Die Kanonisierung dieser Missionarin des Evangeliums hilft uns, uns daran zu erinnern, dass die Missionen ihr Zentrum in der Verkündigung des Heils im Namen Jesu haben. „Das Jahr des Glaubens, das Gedenken an die Eröffnung des II. Vatikanischen Konzils vor 50 Jahren soll uns ein Anlaß sein, mit neuem Eifer und neuer Freude die Botschaft des Glaubens zu verkündigen. Die finden wir natürlich grundlegend und zuallererst in der Heiligen Schrift, die wir nicht genug lesen und bedenken können. Aber dabei machen wir alle die Erfahrung, daß wir Hilfe brauchen, um sie recht in die Gegenwart zu übertragen; daß sie uns wirklich ins Herz trifft. Diese Hilfe finden wir zuallererst im Wort der lehrenden Kirche: Die Texte des II. Vaticanums und der Katechismus der Katholischen Kirche sind die wesentlichen Instrumente, die uns unverfälscht zeigen, was die Kirche vom Wort Gottes her glaubt. Und natürlich gehört der ganze, noch längst nicht ausgeschöpfte Schatz der Dokumente dazu, die uns Papst Johannes Paul II. geschenkt hat“.
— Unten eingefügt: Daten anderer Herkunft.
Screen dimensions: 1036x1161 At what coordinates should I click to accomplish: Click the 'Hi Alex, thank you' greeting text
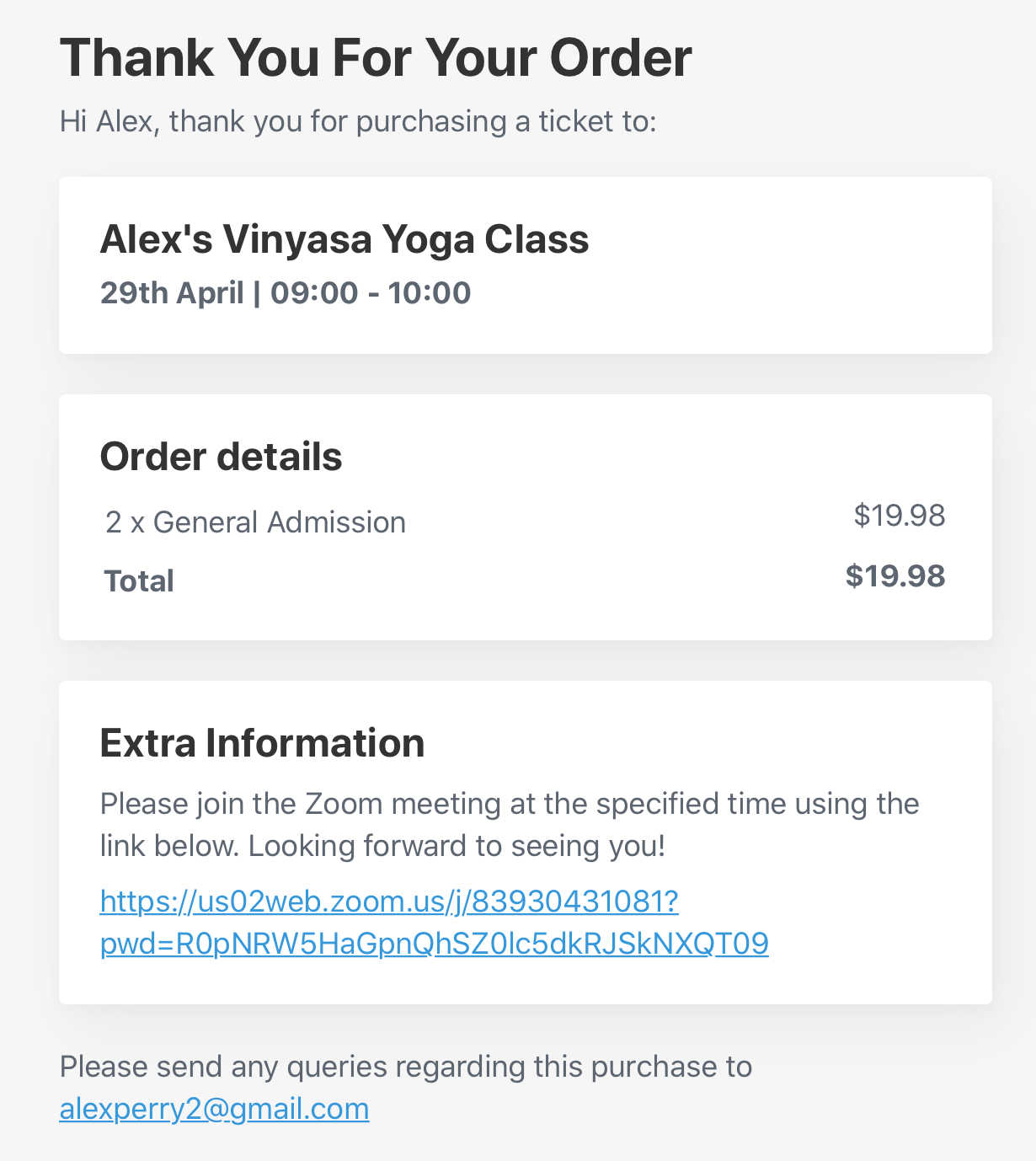358,121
Schwester Maria war keine Gelehrte, keine Intellektuelle, aber mit ihrer Verkündigung berührte sie die Herzen der Menschen, weil sie selbst im Herzen von der Gnade des Heiligen Geistes berührt worden war. Und sie tat es auf die Art und Weise, die für sie am natürlichsten war, ohne große Kunstgriffe oder besondere Methoden. „All unsere Verkündigung muß Maß nehmen an dem Wort Jesu Christi: „Meine Lehre ist nicht meine Lehre“ (Joh 7, 16). Wir verkündigen nicht private Theorien und Meinungen, sondern den Glauben der Kirche, deren Diener wir sind. Aber das darf natürlich nicht heißen, daß ich nicht mit meinem ganzen Ich hinter dieser Lehre und in ihr stehen würde. Ich muß dabei immer an das Wort des heiligen Augustinus denken: Was ist so sehr mein wie ich selbst? Und was ist so wenig mein wie ich selbst? Ich gehöre nicht mir selbst, und ich werde ich selber gerade dadurch, daß ich mich überschreite und durch die Überschreitung meiner selbst in Christus und in seinen Leib, die Kirche, hineinfinde. Wenn wir nicht uns selbst verkündigen und wenn wir inwendig ganz eins geworden sind mit dem, der uns gerufen hat als seine Botschafter, so daß wir vom Glauben geformt sind und ihn leben, dann wird unsere Predigt glaubhaft werden. Ich werbe nicht für mich selbst, sondern ich gebe mich selbst“.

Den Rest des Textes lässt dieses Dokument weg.